Hi, y’all…do any of you remember me? A long time ago, I used to write this blog called “Pellucere” fairly regularly. And I promised to be open about struggles and joys alike, in the hope that my thoughts might speak to someone out there.
A lifelong dream came true. My family and I moved to Alaska. We acclimated, bought a house, were in it for the long haul. I was very excited for my future.
That lifelong dream took us to a literal wilderness, but it also took J to a spiritual one. Things were about to get REAL, and REAL was about to SUCK. And I disappeared, and I’m still working my way back up to the surface.

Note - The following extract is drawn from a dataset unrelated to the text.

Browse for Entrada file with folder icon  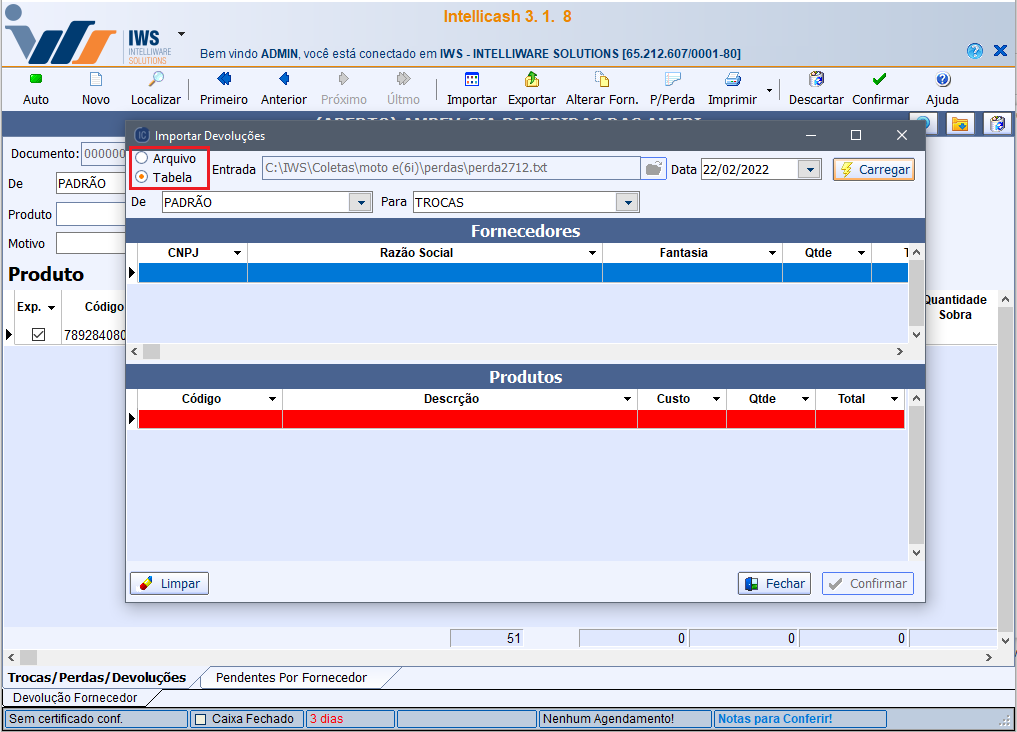click(653, 169)
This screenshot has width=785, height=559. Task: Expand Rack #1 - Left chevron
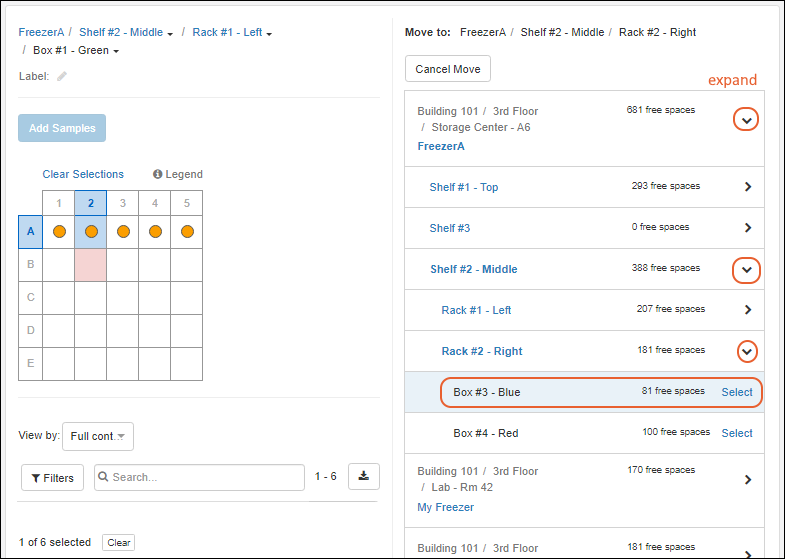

There’s a book to be written out of all of this, but for now, this Cliff’s Notes version will have to suffice.
Jan 2015: I woke up to the words, “I want a divorce.” I said no.
April 2015: I started having weird health issues, which I’m still fighting. I also started working for the State of Alaska.
Dec 2015-April 2016: J’s company got devoured by a Big Name Telecom Co. He couldn’t find a new job.
June 2016: We walked away from the house we’d bought, my favorite house I’d ever lived in.
July 2016: We left our stuff in storage and moved to the San Diego area, in the hopes that J could find telecom work. We lived on my savings until it was gone. J found VERY part-time consulting work for a company out of Texas.
Dec 2016: J packed a suitcase and left. He was gone for 5 months. He came face-to-face with a lot of his stuff and realized that no matter where he ran, it went with him. Our cat died. M and I tried to remember to breathe.
May 2017: J came back. Still no full-time work, but he seemed to be different in a good way. We were still all crowded into a tiny 1BR apartment and living out of suitcases.
June, July, Aug 2017: As he continued to not find work, J slid back into old behaviors. Tensions mounted.
Sept 2017: As more truths came out, I realized my entire marriage had been built on false pretenses. But I also remembered the promise of the Lord regarding it, and I clung to that promise like it was my only source of oxygen.
Oct 2017: J took a full-time job in the Denver area. M and I stayed in San Diego. Everything that could be shaken began to be shaken.
Dec 2017: We’re about to go into a new year, and I am struggling with the process. Because that’s what we’re in. I asked the Lord many months ago to burn my marriage to the ground, and he did. And he has promised beauty for ashes, but these things take time, particularly when you have to wait for other people to make choices and learn.
Y’all, I am not a person who needs a lot of people around her. I’m not someone who falls apart at the drop of a hat and needs someone to shore her up. I’ve always been very introverted and self-sufficient. But over these last 3 years, I have learned the difference between loneliness and being utterly alone – and being utterly alone is not something humans were designed for. I have not had anyone – ANYONE – walking with me through this. People whom I thought would be lifelong friends, who would always be there, well, they aren’t. Sure, a few people know a few details, but I have worn my aloneness like a leaden shirt. I have wept more than I thought possible and slept less than humanly necessary. I have gotten up every morning and made it through each day, one slow, plodding step at a time. But I am raw with aloneness and the suffocating sense of everything being out of balance. And, oh, I am tired.
I have to look forward, believing for better days. I have to. So here’s to 2018, a new year, in which anything can happen. Here’s to restoration and color and creativity and fullness and life. Here’s to ample finances, abundances of love, plethoras of purpose, and destiny fulfilled. Here’s to hope and joy, laughter and redemption, justice and mercy. These things will be mine again.
And if it crosses your mind, could you hold me and my family up in prayer?